The proposal would see new cafes, restaurants, 6 unit apartments, a small amount of office space and a fruit and vegetable market move into the lane which spans from 678 – 694 Ann Street, Fortitude Valley. AMC Developments have proposed this development in two stages – The ‘Bakery Lane’ (Stage 1) and ‘Bakery Lane Market’ (Stage 2). The development is in accordance with the Brisbane City Council’s vibrant laneways and small spaces initiative which had its funding removed after the January flood event.
Pedestrian access is provided from the Ann Street frontage. The existing heritage listed buildings which address this frontage will be retained with some partial demolition works undertaken to the rear to accommodate new commercial floor space and an outdoor seating area.
Private vehicular access to the laneway will be prohibited. This will create a prioritised and safe pedestrian urban environment. Small tenancies averaging 50m² are proposed at ground level along the perimeter of the laneway. These spaces are likely to accommodate shop, office, hotel or restaurant activities. Caretaker flats are proposed above these ground floor commercial spaces.
A portion 678 & 680 Ann Street, Fortitude Valley will be demolished (at the rear) to accommodate a farmers’ style fruit and vegetable market.
The ‘Bakery Lane Market’ does not exceed 2 storeys in height and is not readily visible from the Ann Street frontage. The existing tenancies addressing Ann Street in the heritage building’s will be reconfigured into smaller commercial tenancies and will continue to operate in a reduced yet similar fashion.
BD Online will update you on the progress of this development.

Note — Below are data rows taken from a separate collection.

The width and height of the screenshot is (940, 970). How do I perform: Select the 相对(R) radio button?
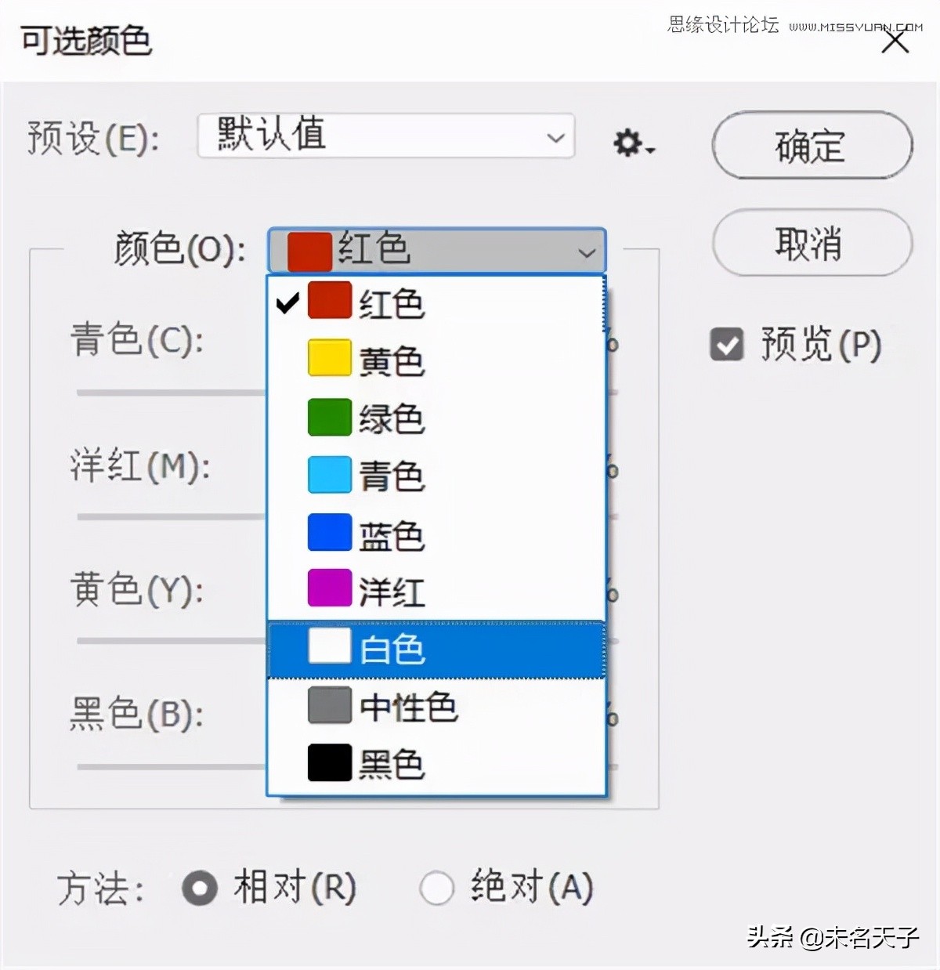click(198, 887)
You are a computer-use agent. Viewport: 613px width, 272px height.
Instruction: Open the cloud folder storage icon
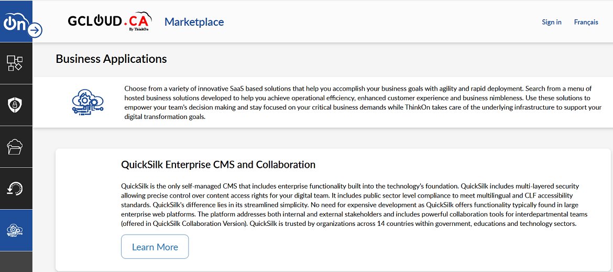[15, 147]
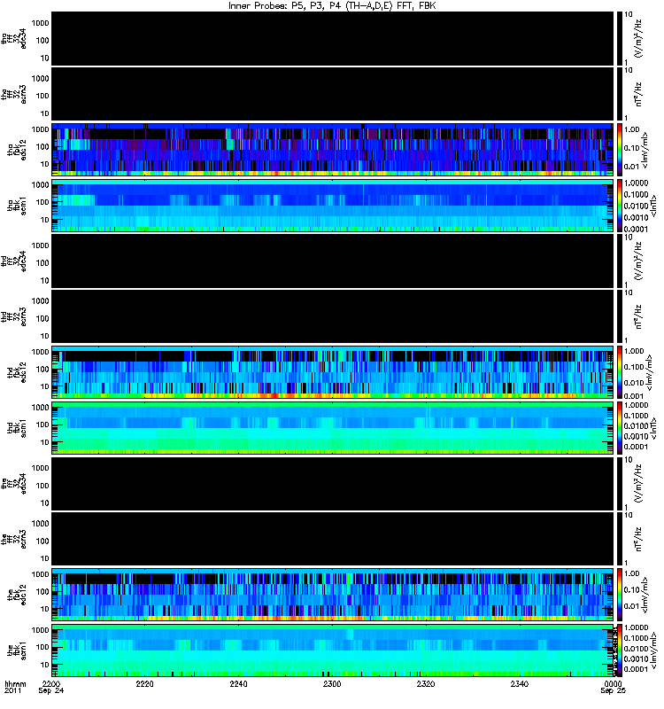This screenshot has height=709, width=664.
Task: Click the empty thd fff 32 scm3 panel
Action: coord(333,316)
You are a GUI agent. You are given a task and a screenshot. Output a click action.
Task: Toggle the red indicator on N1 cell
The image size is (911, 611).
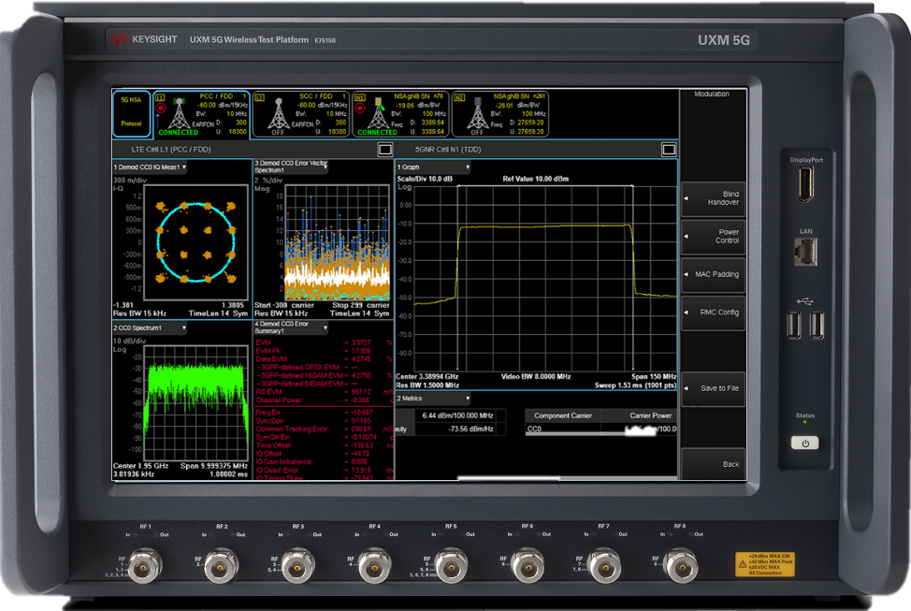coord(359,108)
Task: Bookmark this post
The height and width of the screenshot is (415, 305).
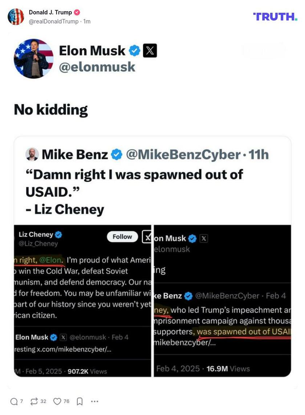Action: pos(80,402)
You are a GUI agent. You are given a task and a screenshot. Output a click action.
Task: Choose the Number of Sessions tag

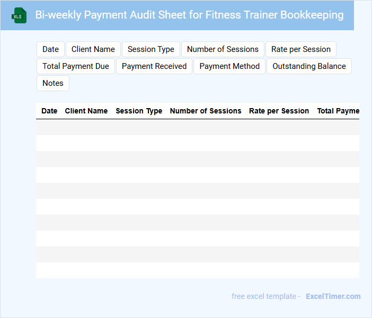pos(223,49)
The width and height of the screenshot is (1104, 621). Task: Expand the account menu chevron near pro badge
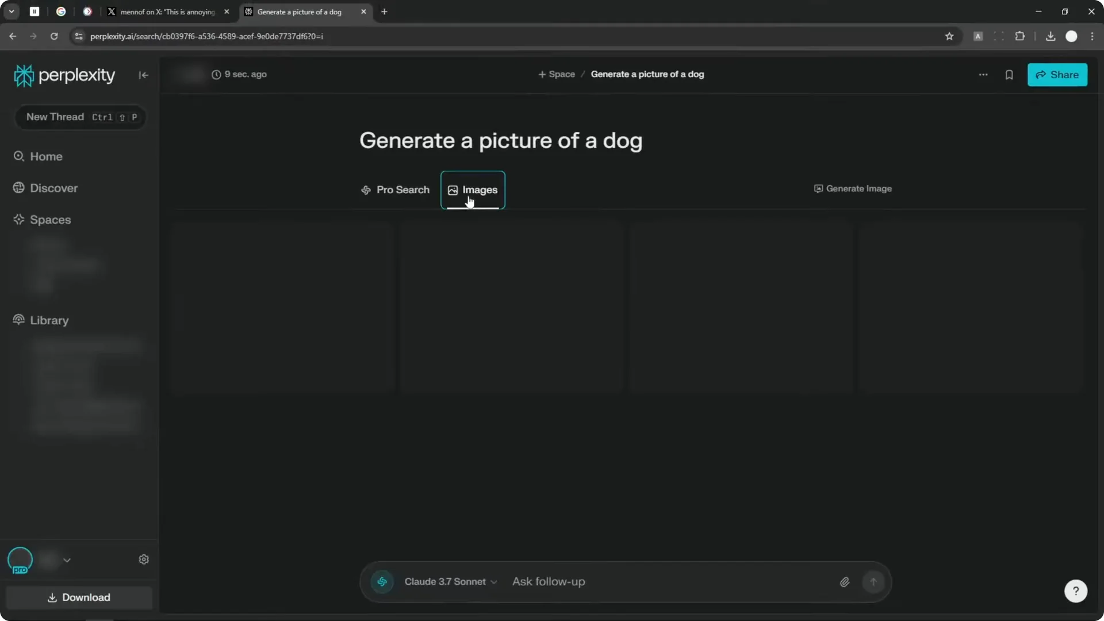pyautogui.click(x=67, y=560)
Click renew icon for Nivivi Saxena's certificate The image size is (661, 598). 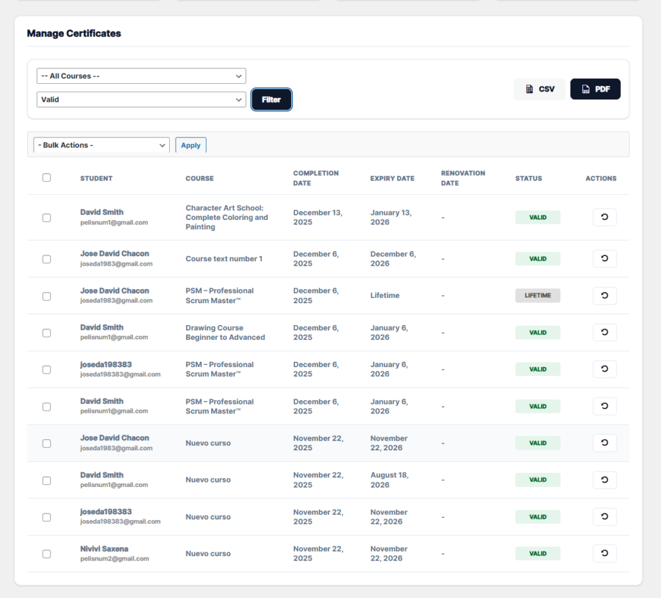click(604, 553)
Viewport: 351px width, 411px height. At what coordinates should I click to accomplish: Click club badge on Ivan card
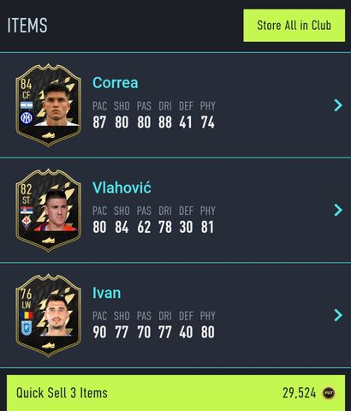pos(27,328)
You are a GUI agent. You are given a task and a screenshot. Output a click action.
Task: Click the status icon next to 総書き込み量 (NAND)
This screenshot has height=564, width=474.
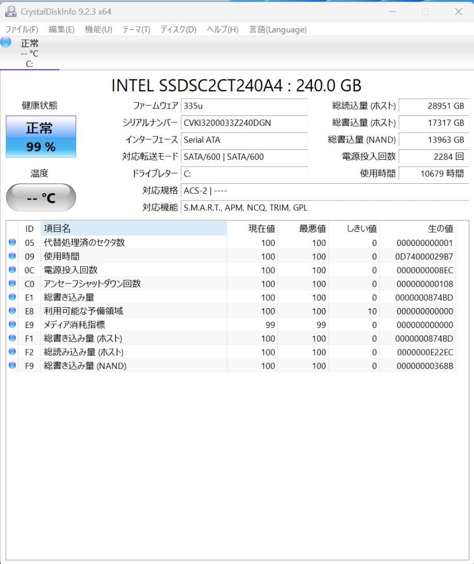[12, 366]

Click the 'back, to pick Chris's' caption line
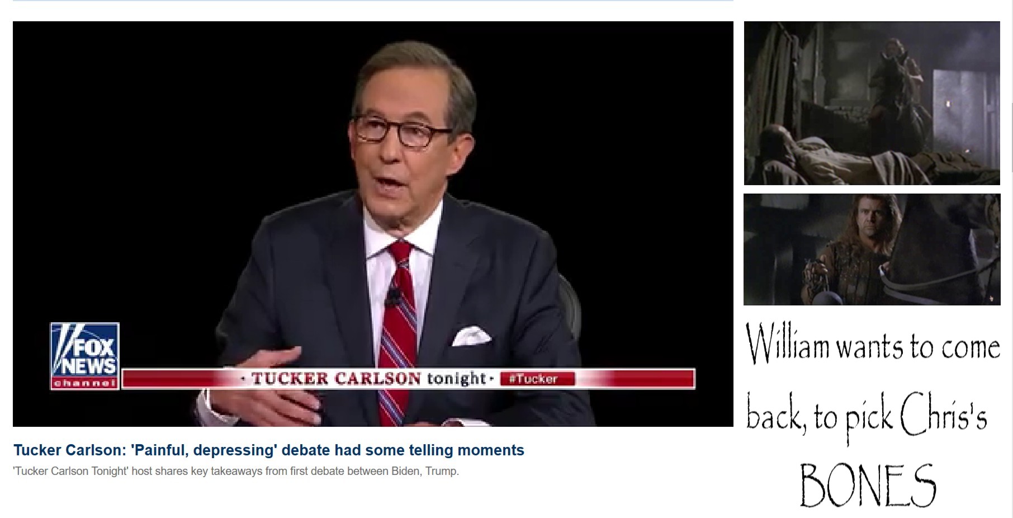click(x=867, y=419)
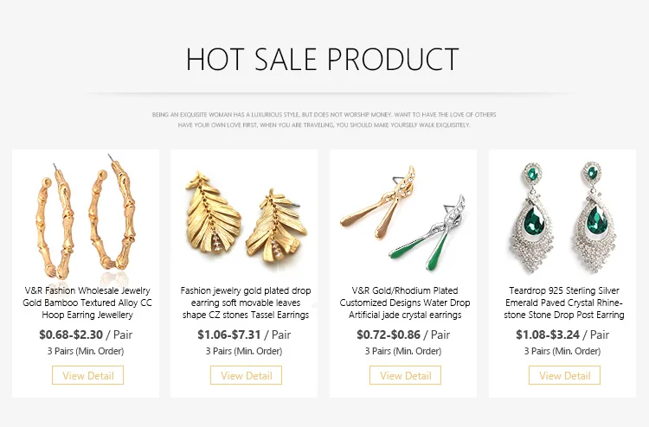
Task: Click View Detail under the leaf tassel earrings
Action: click(x=246, y=375)
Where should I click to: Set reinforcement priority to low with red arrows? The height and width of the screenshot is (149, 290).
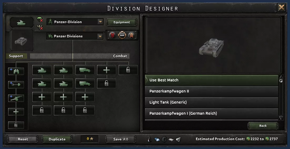click(x=112, y=35)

Update on Pole’s Printery / Elizabeth St Laneway:
After discovering the poles printery building down Queenstate Lane – which is the private easement running off Elizabeth St, was in fact built in 1915, the Love Our Laneways BNE group decided to try and preserve the building via a heritage listing. The group presented an alternative design to the developer Grocon, which provided an option to preserve the printery by using a suspended tower design at the rear (similar to Brisbane Square’s suspended design). However Grocon declined to accept any new tweaking to its design.
A few weeks into the heritage nomination, Grocon lodged a heritage immunity, which is a provision that allows the building owner to get out of any heritage nomination process and ban any new heritage nomination for five years.
The heritage council approved this immunity nomination before the end of the heritage application’s public submission process ran its course. Grocon will soon demolish the 96 year old printery building and laneway for a 15 level office tower which will house the Australian Tax Office. Following this fight to save Poles Printery, the heritage submission and immunity process will now be under a review after concerns this may occur again.